Cet amour extraordinaire du gain n’est pas propre exclusivement aux hommes ; il se trouve aussi chez les femmes, et il y a ici une coutume très-répandue qui le favorise beaucoup : c’est que le mari, au lieu de donner à sa femme ce qu’on appelle des épingles, lui achète, suivant ses moyens, un ou plusieurs esclaves mâles ou femelles, dont elle peut disposer à son gré. La femme fait ordinairement apprendre à ses esclaves à faire la cuisine, à coudre et à broder, ou même à exercer des métiers, et elle les loue ensuite au jour, à la semaine ou au mois[1] à des gens qui n’ont pas d’esclaves ; ou bien elle les autorise à blanchir dans sa propre maison le linge de personnes étrangères, ou encore elle leur fait exécuter d’élégants travaux et de fines broderies qu’elle les envoie ensuite vendre dehors. L’argent qu’elle en retire ainsi est ordinairement consacré à sa toilette et à ses menus plaisirs.

Chez les gens d’affaires et les artisans, si la femme aide son mari dans ses travaux, ce n’est que moyennant un salaire.
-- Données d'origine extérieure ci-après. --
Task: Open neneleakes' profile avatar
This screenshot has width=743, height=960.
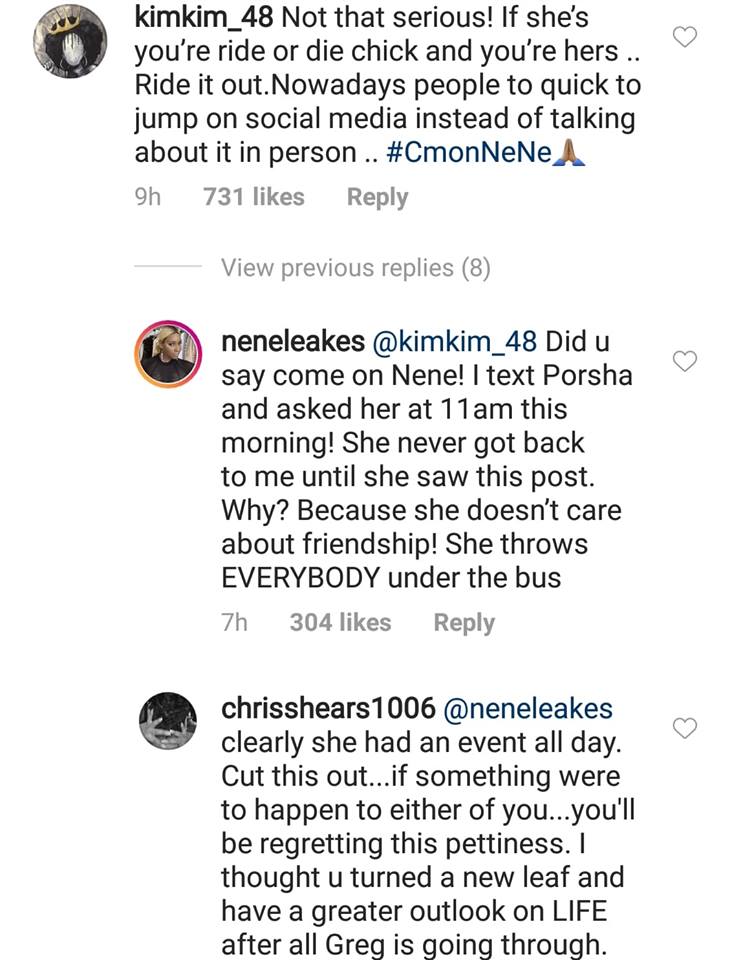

En général, au Brésil, les mœurs sont peu satisfaisantes. La corruption qui y règne peut en grande partie être imputée à la première éducation des enfants, qui est entièrement abandonnée aux soins des nègres. Ce sont des négresses qui leur servent de nourrices, de gouvernantes et de surveillantes, et j’ai vu souvent de petites filles de huit à dix ans que de jeunes nègres accompagnaient à l’école ou partout ailleurs. La sensualité des noirs est trop

  1. Ils sont payés en proportion de leur service. Le prix habituel pour une servante ordinaire est, par mois, de 5 à 6 milreis, pour un cuisinier de 12, pour une nourrice de 20 à 22, pour un artisan adroit de 25 à 35.